The idea that consciousness is evolving is one of the most important doctrines of the New Age. But is it true?

Over the long term, the answer seems obvious. Even the stupidest of humans is far more intelligent and sophisticated than a trilobite. Although materialists have skirted the conclusion that evolution has a direction – and that this direction is toward greater complexity – they have not managed to shoot it down.

The New Age idea of evolving consciousness is a little different. Many advocates of the new paradigm insist that human consciousness has gotten more sophisticated within historical times, and that it is destined to make another grand leap. It’s a harder case to argue.

It was H.P. Blavatsky, founder of the Theosophical Society, who first introduced the idea of evolving consciousness in the late nineteenth century. The basic theory of evolution as propounded by Darwin was already well known, but it had not been connected with consciousness in any important way.

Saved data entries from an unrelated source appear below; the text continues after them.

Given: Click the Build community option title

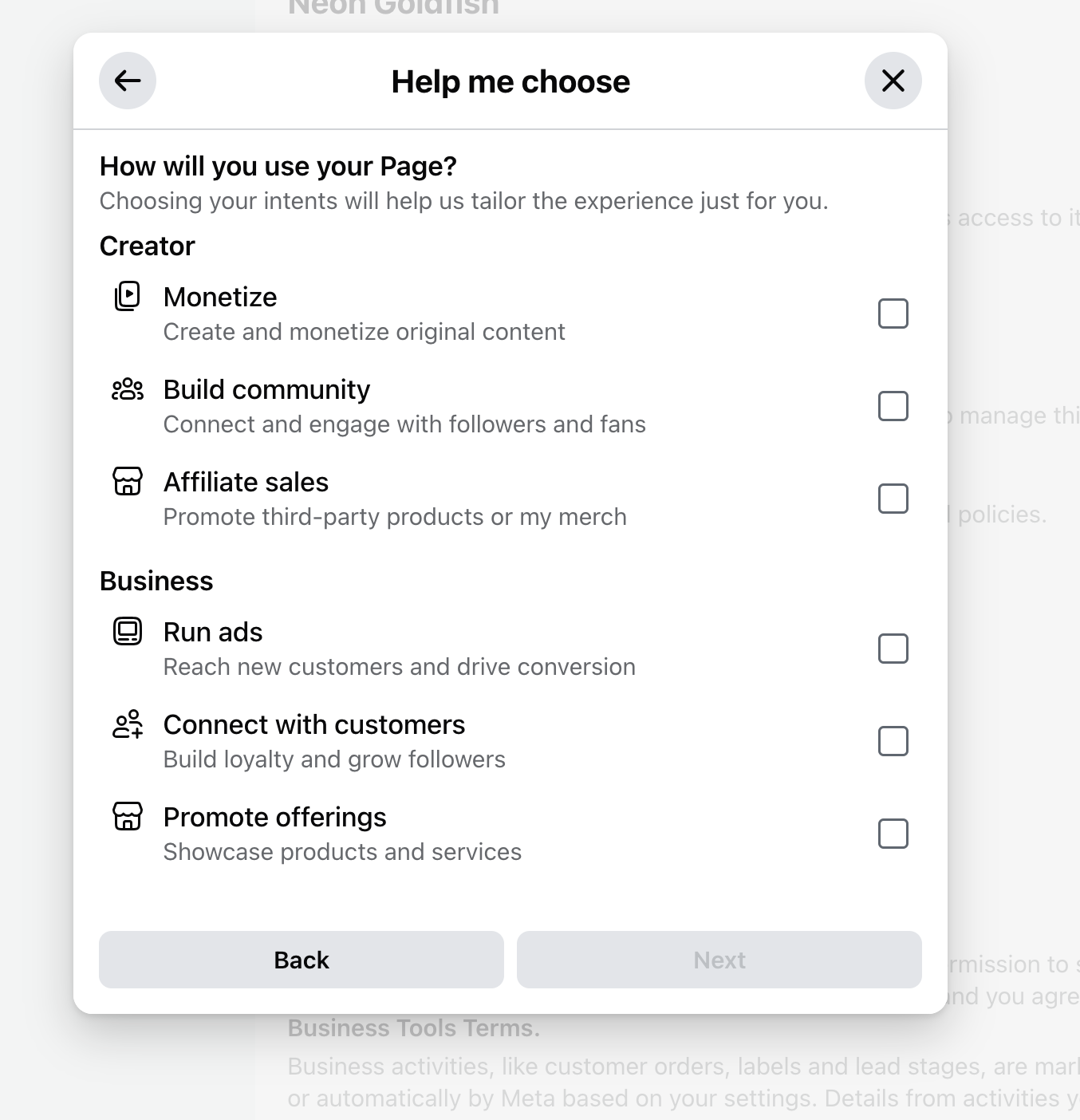Looking at the screenshot, I should coord(266,389).
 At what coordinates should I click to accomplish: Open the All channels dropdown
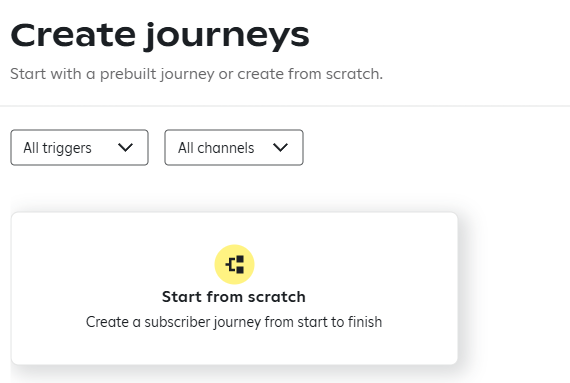point(234,148)
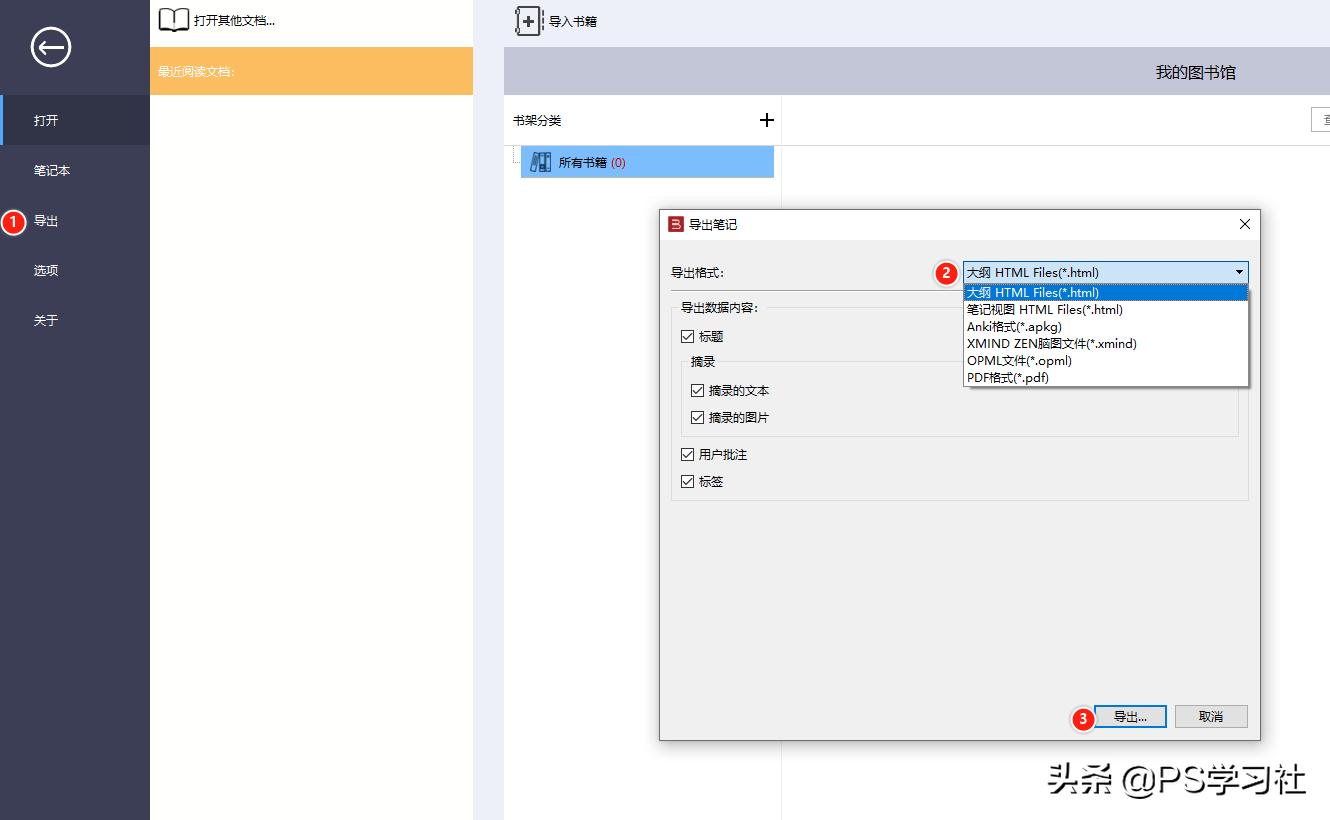Click the 取消 button
1330x820 pixels.
[1211, 717]
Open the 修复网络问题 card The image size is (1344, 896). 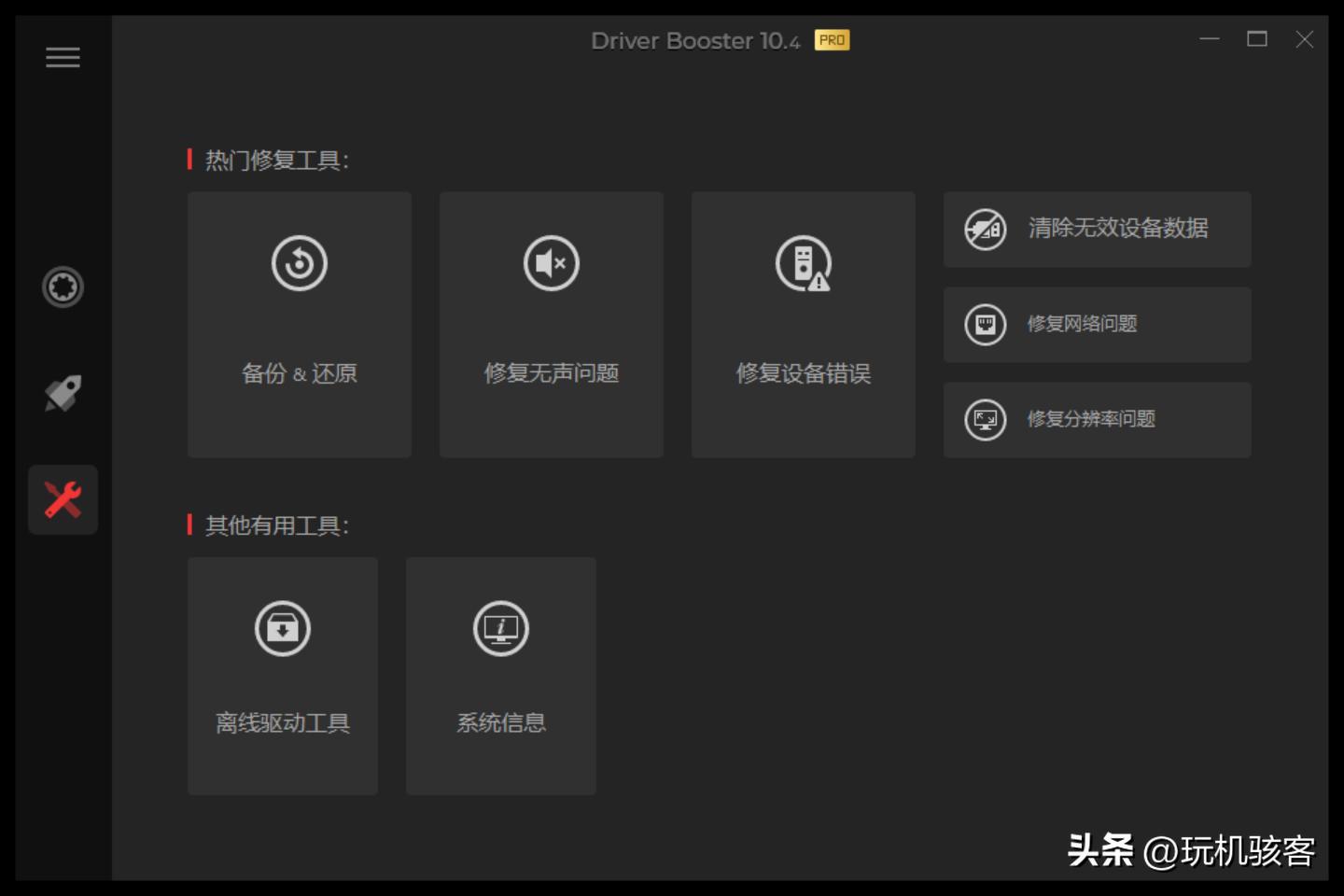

In her magnum opus, The Secret Doctrine, Blavatsky made this connection. Indeed she went further. She held that not only humans and all organic life, but everything in the cosmos, down to the smallest atom, was perpetually evolving over the course of boundless eons toward a goal of unimaginable perfection.

Blavatsky was a bit more cautious about the evolution of human consciousness. While she propounded the allegedly ancient and secret doctrine of the Root Races, whereby humans would eventually develop supernatural capacities, she did not see this as coming any time soon. According to Blavatsky, the present, Fifth Root Race – encompassing practically all of humankind currently on earth – was going to be around for a while.

Nevertheless, Blavatsky set the stage, and it is interesting, though difficult, to try to figure out how much she influenced twentieth-century advocates of creative evolution such as Henri Bergson and Pierre Teilhard de Chardin.

The man who may be most responsible for the idea that human consciousness has evolved within historical times, and is making a transition to a new stage, is the Swiss philosopher Jean Gebser. In his masterwork, The Ever-Present Origin, published in 1949, Gebser outlined a development of civilisation in five stages: the archaic; the magic; the mythical; the mental; and the integral. Gebser’s argument is hard to summarise, but he essentially said that the shifts between these phases meant a change in human consciousness, even in how we view spatial dimensions. The “mythical” stage, the age of classical antiquity, was conceptually “spaceless.” The new “integral” consciousness is, by contrast, “space-free” and “time-free.”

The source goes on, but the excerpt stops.